Sony Music Entertainment and Warner Music Group are readying a lawsuit which could be filed today, according to The New York Times.
The action follows a Universal Music lawsuit filed last month against Grooveshark, claiming its employees posted more than 100,000 pirated songs. Grooveshark called the suit a "gross mischaracterization of information."
Sony and Warner are expected to make similar complaints in their suit.
Grooveshark has yet to see the Sony and Warner lawsuit, but vowed to defend itself.
"We cannot comment on litigation we have not seen, but will aggressively defend ourselves in court," the company said in an e-mailed statement. "Grooveshark is a company founded on our love of music and our passion to give musicians a platform to reach audiences worldwide. We respect the intellectual property of all artists, and our strict policies are designed to ensure that they only upload content to which they are entitled."
Grooveshark has long said that it is not liable for copyright violations committed by users because of the protections provided by the Digital Millennium Copyright Act's safe harbor. The company offers an on-demand music search and streaming service that makes money through an advertising platform.
For a service provider to qualify for safe-harbor protection a company must quickly remove infringing material once notified by a copyright owner via a take-down notice. Some in the music business have been skeptical about the speed with which songs previously flagged for removal reappear on Grooveshark.
But internal e-mails included in court records in the Universal Music suit appeared to show Grooveshark had intended to build a huge online following without paying for the music it streamed and shared, which would allow the company to establish a stronger negotiating position with the record labels.

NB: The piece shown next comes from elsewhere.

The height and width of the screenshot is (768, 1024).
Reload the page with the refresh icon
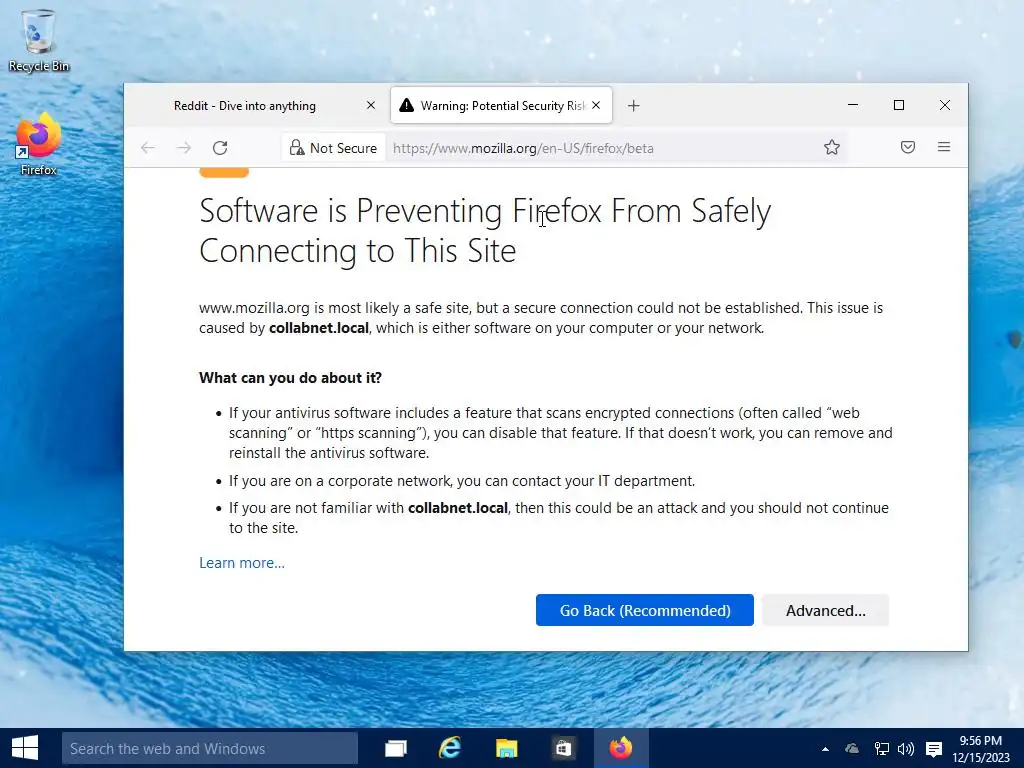coord(220,148)
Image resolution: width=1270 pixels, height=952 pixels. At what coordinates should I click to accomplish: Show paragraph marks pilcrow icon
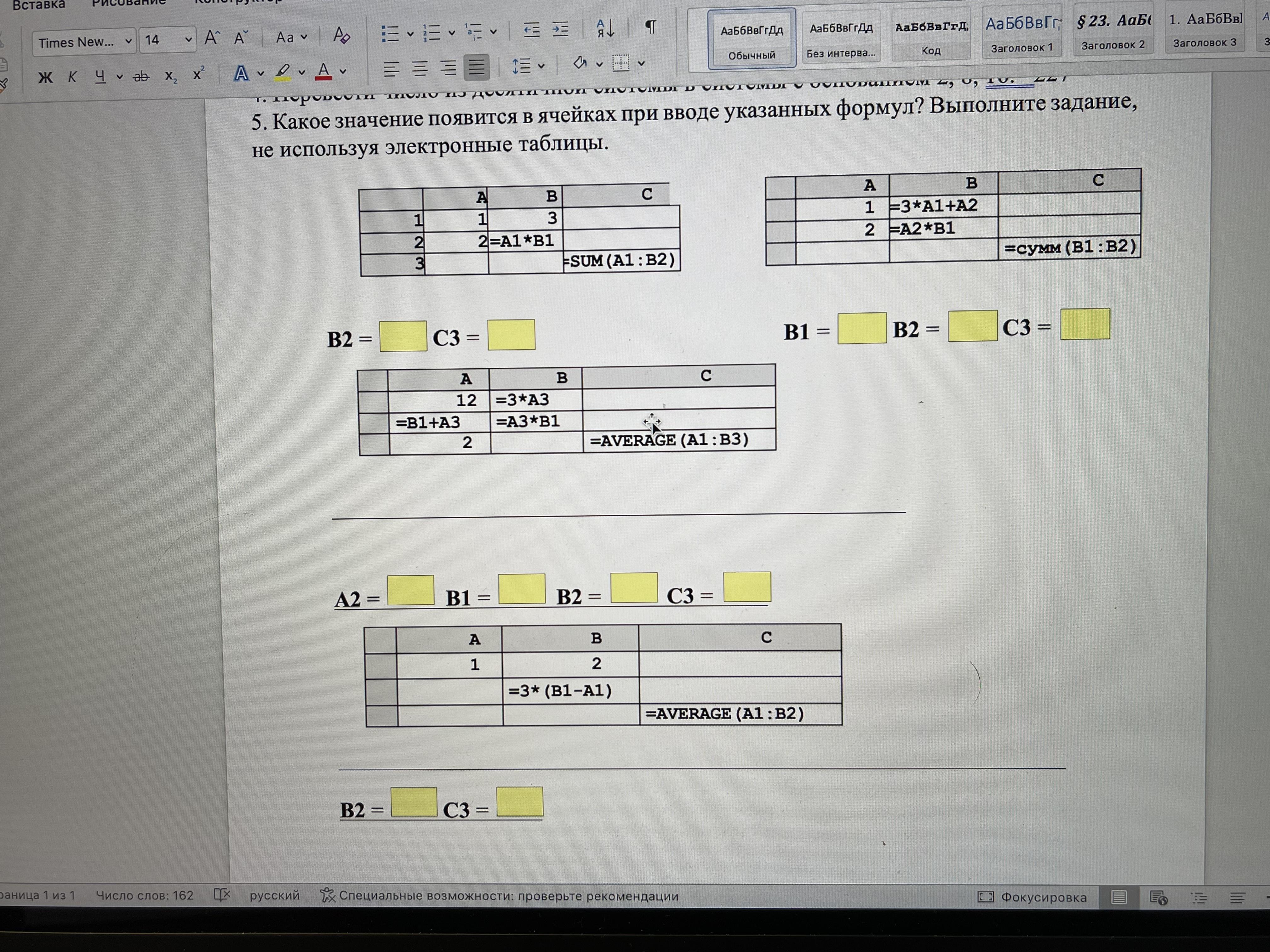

"The only thing that I want to add is this: we are achieving all this growth without paying a dime to any of the labels," wrote Sina Simantob, Grooveshark's chairman, in an e-mail on December 1, 2009.
Grooveshark previously fought off a lawsuit from EMI, settling with the record company and forging a licensing agreement. The New York Times reports that deal may be in jeopardy since EMI was sold in a deal that would split the business between Universal and Sony.